Initially, I thought the film would be about Karan trying to dispose off the body, which it is to an extent, but the film seems confused about the genre-specific audience it’s trying to cater to. Shashanka Ghosh, who has co-directed the film along with Samit Basu, has given us films like Khoobsurat and Quick Gun Murugan before this. Those films were quirky and sweet in equal measure, because they were elevated by some good performances and clever writing.
Large parts of House Arrest are conversations between Karan and Saira (Shriya Pilgaonkar), a journalist who finds Karan’s decision to isolate himself ideal as a story for her. These would work if the writing kept you hooked, because these are just regular conversations, but it just seems artificial. The funny bits of the film are when the man stuck in the package, tries in different ways to escape. There’s nothing really novel about it but it made me laugh, which didn’t happen for me otherwise while watching the film.
What Works and What Doesn’t
Ali Fazal is a competent actor, but here he doesn’t have much to do other than just looking confused, dazed and plain annoyed.

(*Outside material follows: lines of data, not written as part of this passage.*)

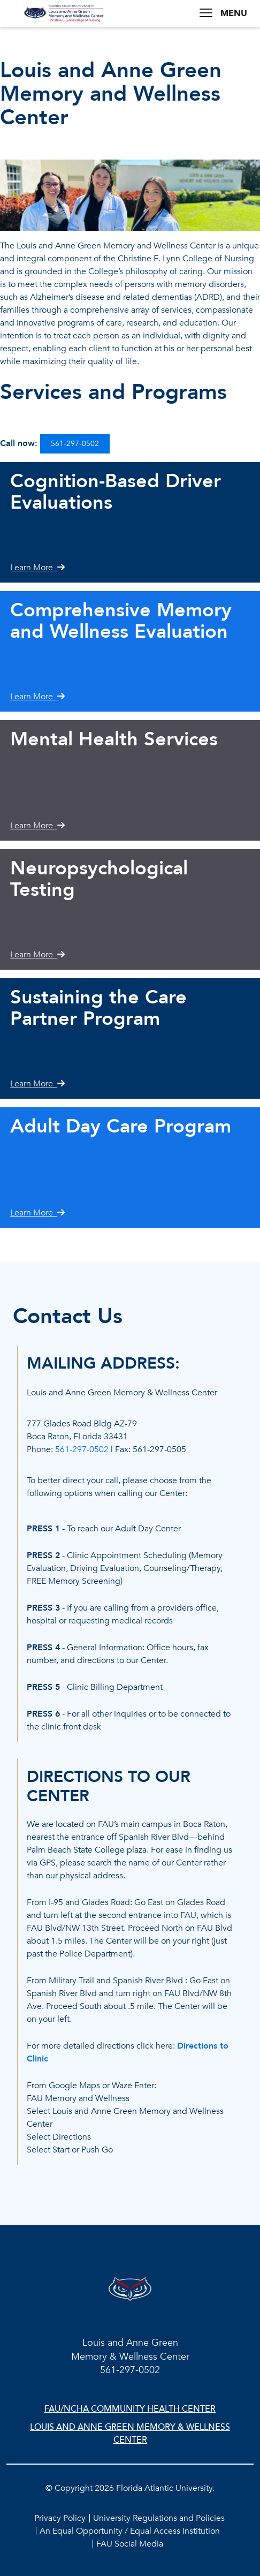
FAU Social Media (129, 2544)
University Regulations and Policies (159, 2518)
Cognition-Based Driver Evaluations (115, 492)
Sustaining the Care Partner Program (98, 1008)
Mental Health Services (114, 739)
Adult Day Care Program (120, 1126)
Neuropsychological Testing (99, 879)
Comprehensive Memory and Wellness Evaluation (121, 621)
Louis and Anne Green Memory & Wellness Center (130, 2433)
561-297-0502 (75, 444)
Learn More (37, 567)
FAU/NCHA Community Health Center (130, 2409)
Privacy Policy (60, 2518)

Shriya as Saira tries to make whatever she can of her character, but the film is unable to achieve the kind of depth it should. Maybe the film isn’t supposed to give us major insights into the characters. But then is it about a bunch of oddballs stuck inside an apartment? Nope.

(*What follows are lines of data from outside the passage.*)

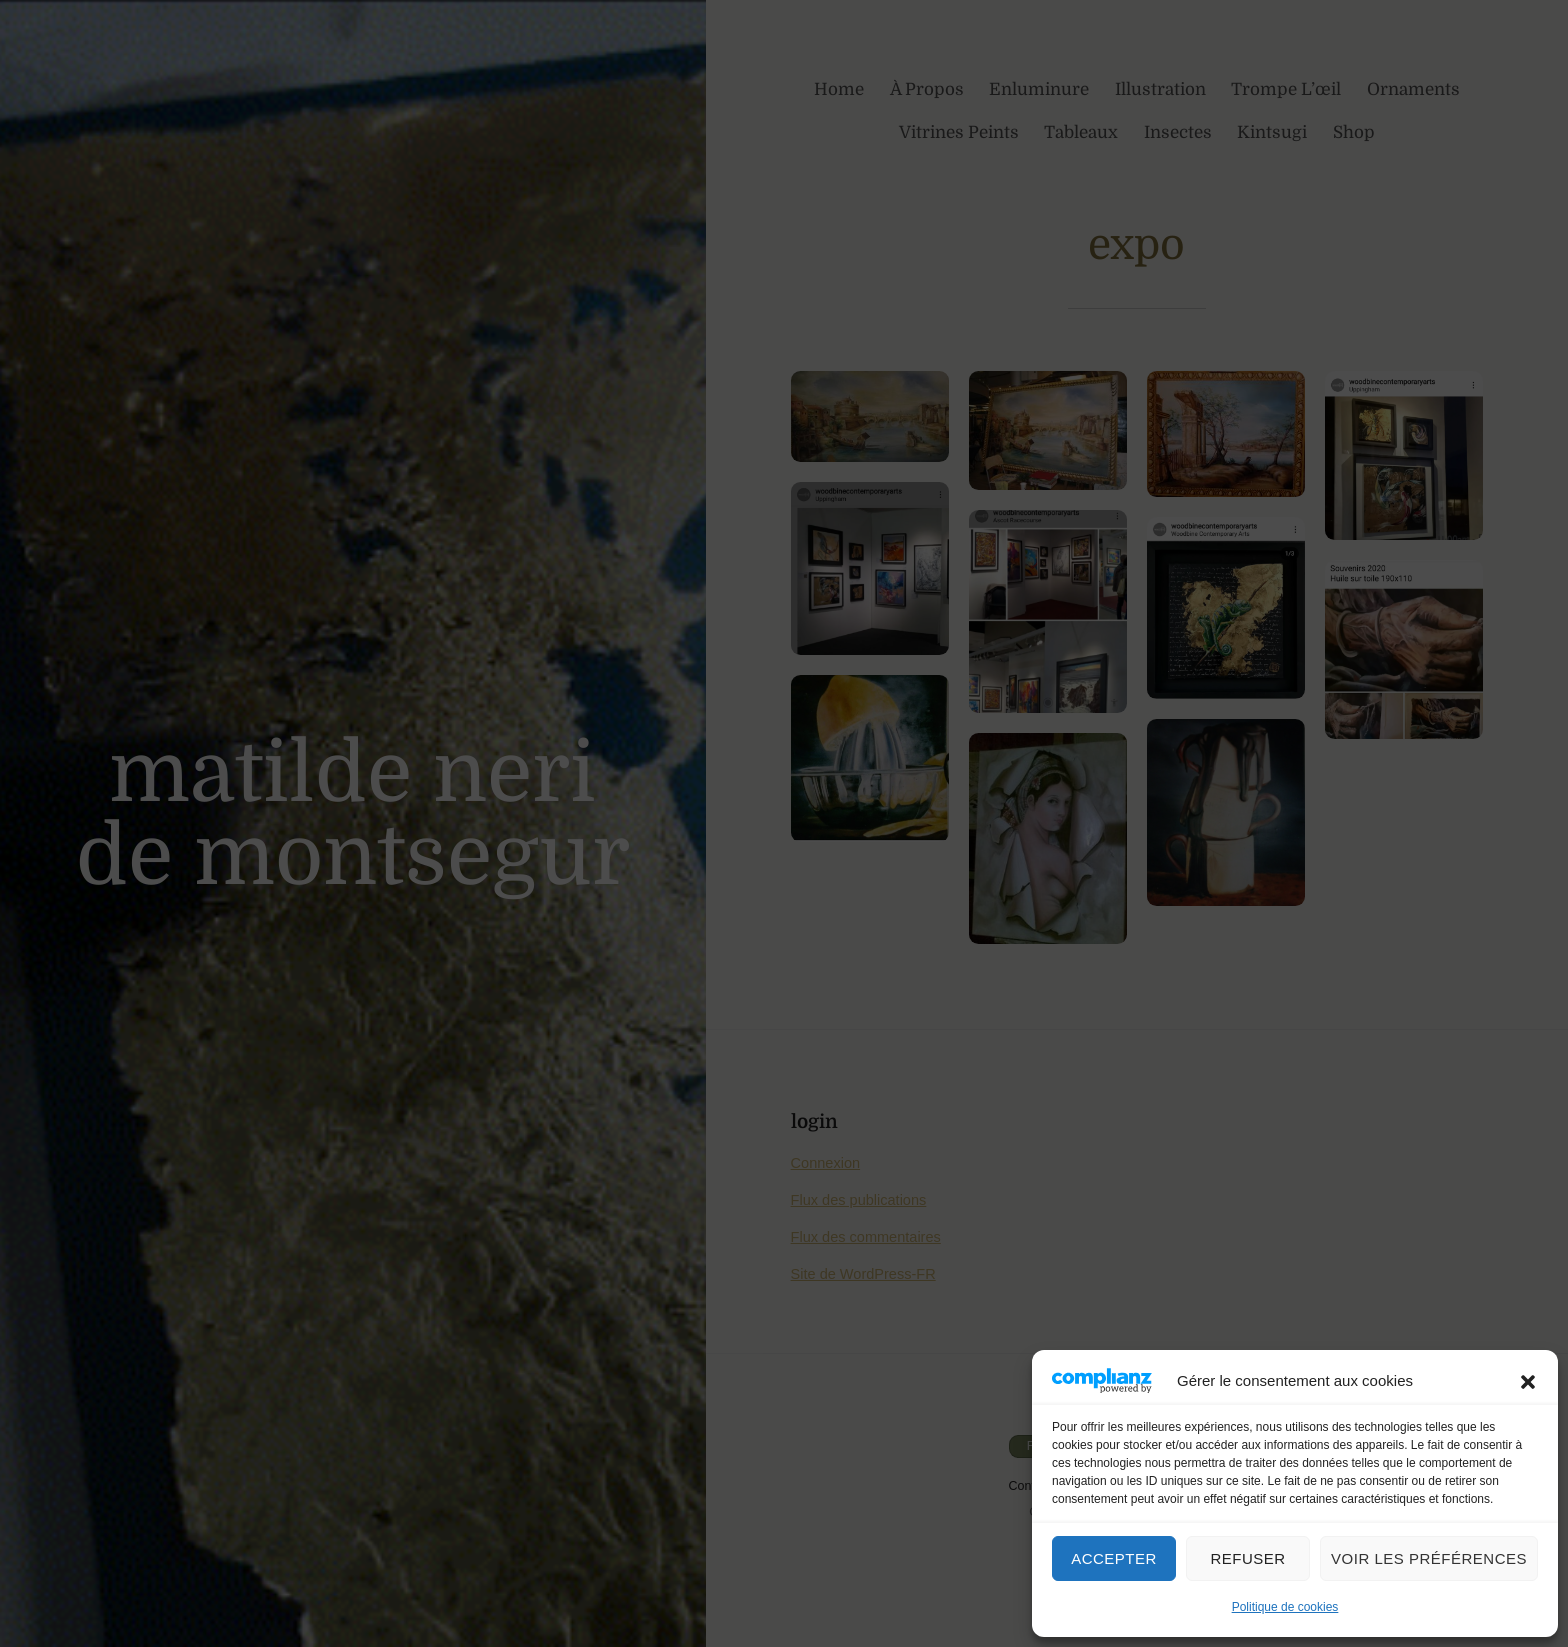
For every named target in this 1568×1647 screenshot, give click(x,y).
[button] (1528, 1380)
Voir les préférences (1429, 1558)
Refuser (1247, 1558)
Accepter (1114, 1558)
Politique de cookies (1285, 1607)
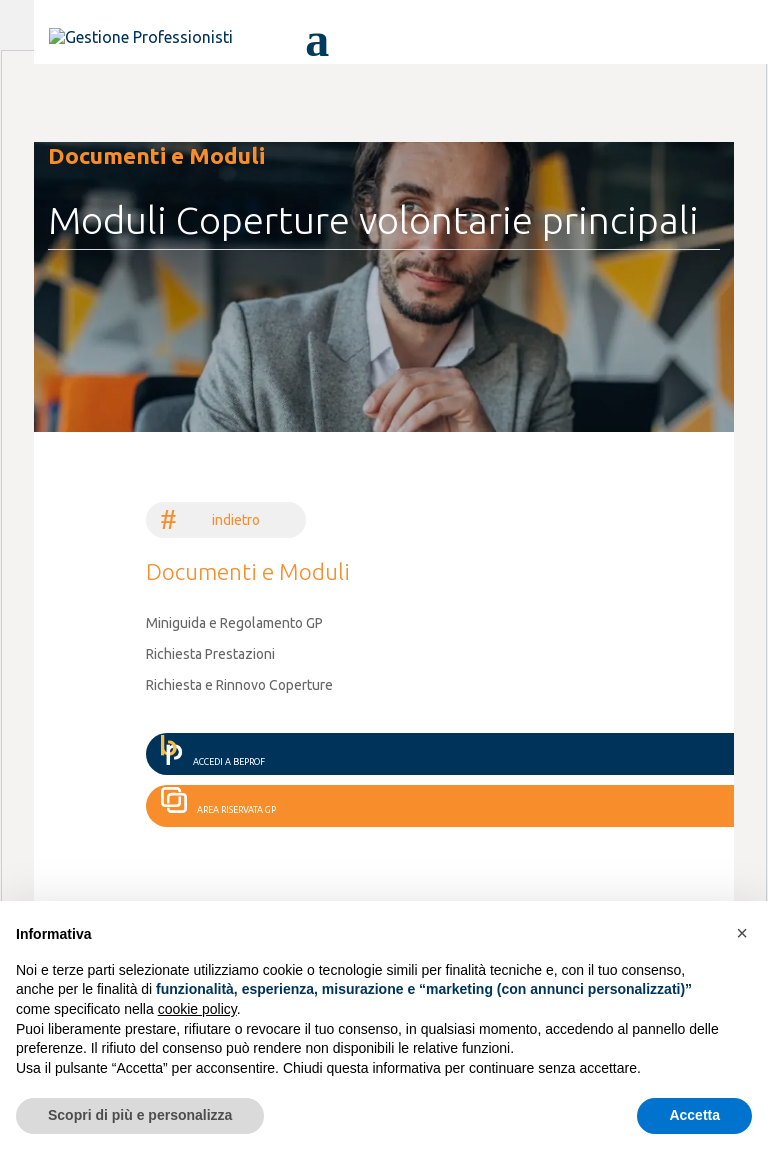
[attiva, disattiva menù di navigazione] (311, 38)
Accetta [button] (694, 1115)
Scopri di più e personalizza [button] (140, 1115)
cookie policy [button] (197, 1009)
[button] (742, 933)
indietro (236, 520)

Throughout the film, I kept wondering about why Karan wanted to be stuck inside his apartment.
But when I reached the big reveal at the end, it made sense, but only partially. The emotionally hefty scene would have moved me only if I’d been invested in Karan’s character - something the film could have achieved since Karan is in practically every frame. There’s also Jim Sarbh as his best friend, who keeps making wisecracks, and it’s again a waste of a good actor, because the film could have very well done without him.
Yay or Nay?
House Arrest is not a terrible film. It’s just mundane which is why it feels longer than its one hour forty-five minutes run time. The end seems especially hurried, and Karan’s annoying neighbor seems to get away quite easily in spite of placing a package with an alive human in his house.
Samit Basu, who has also written the film, could have given us really quirky characters that came alive for a film of this kind. Not every film needs to be supported by logic or accuracy of time. But in its absence, what it really needs is clever, funny writing. Many scenes, like the one where Ali fazal is trying to hide the package, were ripe with potential for some great comedy but instead, they just turned out to be quite flat.

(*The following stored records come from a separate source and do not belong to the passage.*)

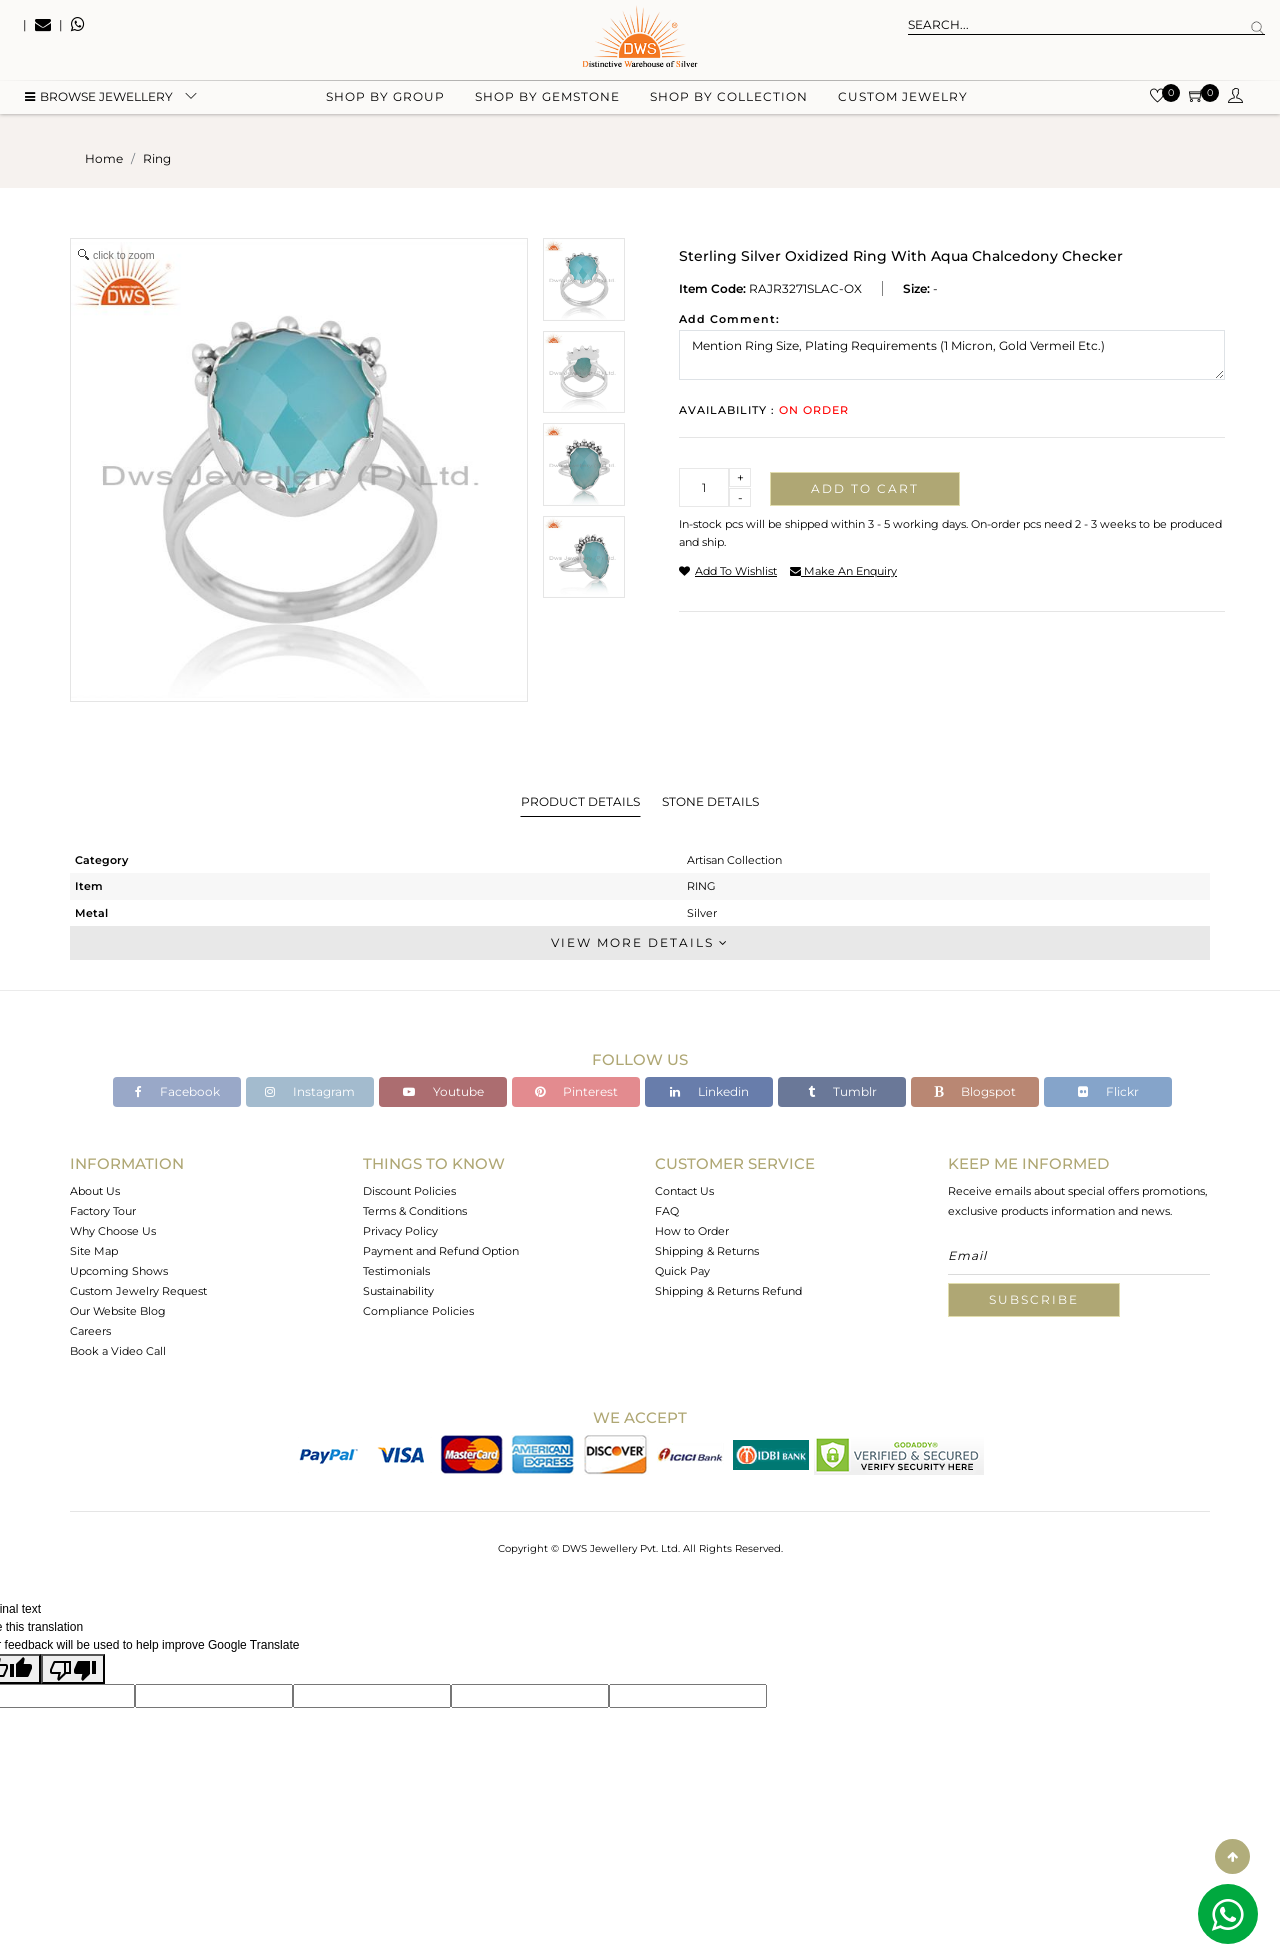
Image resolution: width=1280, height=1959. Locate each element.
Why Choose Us (113, 1231)
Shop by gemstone (547, 100)
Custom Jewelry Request (138, 1291)
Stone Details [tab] (710, 801)
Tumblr (842, 1091)
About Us (95, 1191)
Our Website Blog (118, 1311)
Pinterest (576, 1091)
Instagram (310, 1091)
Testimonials (396, 1271)
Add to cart (865, 488)
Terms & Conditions (415, 1211)
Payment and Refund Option (441, 1251)
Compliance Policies (418, 1311)
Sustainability (398, 1291)
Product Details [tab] (580, 801)
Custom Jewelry (903, 100)
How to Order (692, 1231)
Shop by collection (729, 100)
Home (104, 158)
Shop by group (385, 100)
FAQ (667, 1211)
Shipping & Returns (707, 1251)
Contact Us (684, 1191)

This is also a wake up call for Netflix since, just a little over a week ago, they gave us the torture that was the Sushant Singh Rajput-starrer ‘Drive’.
Their original series like Bard of Blood and the second season of Sacred Games both had a lukewarm response. So it’s clear that they really need to up their game.
As for House Arrest, it’s neither charming, nor awful - just somewhere in the middle. If you have time to kill, it wouldn’t harm you to check it out.